● **What the task asks**: Repeat the entries word for word. Leave nothing out.

● **Records for this exercise**:
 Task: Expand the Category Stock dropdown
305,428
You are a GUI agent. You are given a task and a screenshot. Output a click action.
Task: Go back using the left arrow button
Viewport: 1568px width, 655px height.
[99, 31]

● **Response for this exercise**:
 Task: Expand the Category Stock dropdown
305,428
You are a GUI agent. You are given a task and a screenshot. Output a click action.
Task: Go back using the left arrow button
Viewport: 1568px width, 655px height.
[99, 31]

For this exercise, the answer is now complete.